重组人促红细胞生成素对脑梗死患者的脑保护作用

Cerebral protective effect of erythropoietin on patients with cerebral infarction

目的观察重组人促红细胞生成素(rHu-EPO)治疗脑梗死的疗效。方法根据发病时间,将217例脑梗死患者分为急性期组(发病≤48 h)113例和亚急性期组(发病>48 h至5 d)104例。每组又按抽签法随机分为2个亚组,A1组(急性期对照组)50例,A2组(急性期治疗组)63例;B1组(亚急性期对照组)50例,B2组(亚急性期治疗组)54例。各组患者均接受基础治疗,A2组和B2组辅助rHu-EPO治疗,3000 U/次,皮下注射,1次/3 d,共2次。治疗前和治疗后第1、6个月时,采用改良爱丁堡+斯堪的那维亚评分(MESSS)评价神经功能缺损状况,检测治疗后14 d时血清神经元特异性烯醇化酶(NSE)水平,并观察血清一氧化氮(NO)变化。结果①治疗后第1、6个月A2组患者MESSS分别为16±6、10±7,A1组分别为21±8、14±4,两组间第1、6个月比较,差异均有统计学意义(P<0.01);治疗后14d,A2组NSE为(10.0±3.6)μg/L,NO为(41±6)μmol/L,A1组NSE为(12.4±5.8)μg/L,NO为(47±10)μmol/L,两组比较,P<0.05和P<0.01。②第1、6个月B2组与B1组间MESSS差异无统计学意义(均P>0.05);14 d时两组间NO水平相近(P>0.05),但两组间NSE比较[(12.0±5.1)、(14.3±4.8)μg/L],差异有统计学意义(P<0.05)。③第1、6个月A2组与B2组间MESSS比较,差异有统计学意义(均P<0.001)。结论 EPO能改善脑梗死急性期患者的近期预后,具有脑保护作用;但对亚急性期患者的预后,未显示有改善作用。短期应用rHu-EPO,无明显不良反应。其治疗机制之一可能是抑制了NO过量生成。

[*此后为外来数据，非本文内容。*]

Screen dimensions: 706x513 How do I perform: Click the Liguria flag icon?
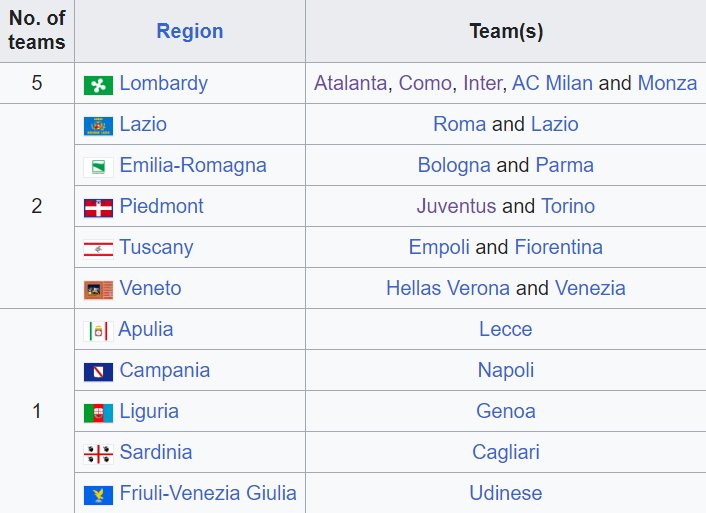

Objective To observe the efficacy of recombinant human crythropoietin （rHu-EPO） in the treatment of cerebral infarction. Methods Two hundred seventeen patients with cerebral infarction were divided into an acute phase group （onset time ≤ 48 hours; n = 113 ） and a subacute phase group （onset time from 〉 48 hours to 5 days; n = 104） according to the time of onset, Each group was randomly redivided into 2 subgroups according to drawing lots： A1 group （acute phase control group） 50 patients; A2 group （acute phase treatment group） 63 patients; B1 group （subacute phase control group） 50 patients; B2 group （subacute phase treatment group） 54 patients. The patients in all groups received the basic therapy, A2 and B2 groups also received the adjuvant therapy with rHu-EPO. The modified Edinburgh-Scandinavia stroke scale （MESSS） before the treatment and at 1 and 6 months after the treatment, and the serum neuron specific enolase （NSE） levels at day 14 were evaluated. The changes of serum nitric oxide （NO） were also observed. Results （1） MESSS in the acute phase treatment group at 1 and 6 months were 16 ± 6 and 10 ± 7, respectively; in the acute phase control group were 21 ± 8 and 14 ± 4, respectively. There were significant differences between the two groups at 1 and 6 months （P 〈 0.01 ）. NSE and NO levels at day 14 in the treatment group were 10.0 ± 3.6 μg/L and 41 ± 6 μmol/L, respectively; the NSE and NO levels in the control group were 12.4 ±5.8 μg/L and 47 ± 10 μmol/L, respectively. The treatment group compared with the control group（P 〈0.05 and P 〈0.01 ）. （2）There was no significant differences in MESSS between the subacute treatment group and the control group at 1 and 6 months （P 〉 0.05 all） ; the NO levels in both groups at the 14 day were similar （P 〉 0.05）, however, there was significant difference in NSE between the two groups （ 12.0 ± 5.1,14.3 ± 4.8 μg/L, P 〈 0. 05 ）. （3）There were significant differences in MESSS between the acute phase treatment group and the subacute phase treatment group at 1 and 6 months （P 〈 0. 001 all）. Conclusion EPO has cerebral protective effect. It can improve the short-term prognosis of patients with acute cerebral infarction, however, it does not show any effect on the prognosis of patients with subacute cerebral infarction. There is no significant adverse reaction for short-tern application of rHuEPO. One of its therapeutic mechanisms may be the inhibition of NO over production.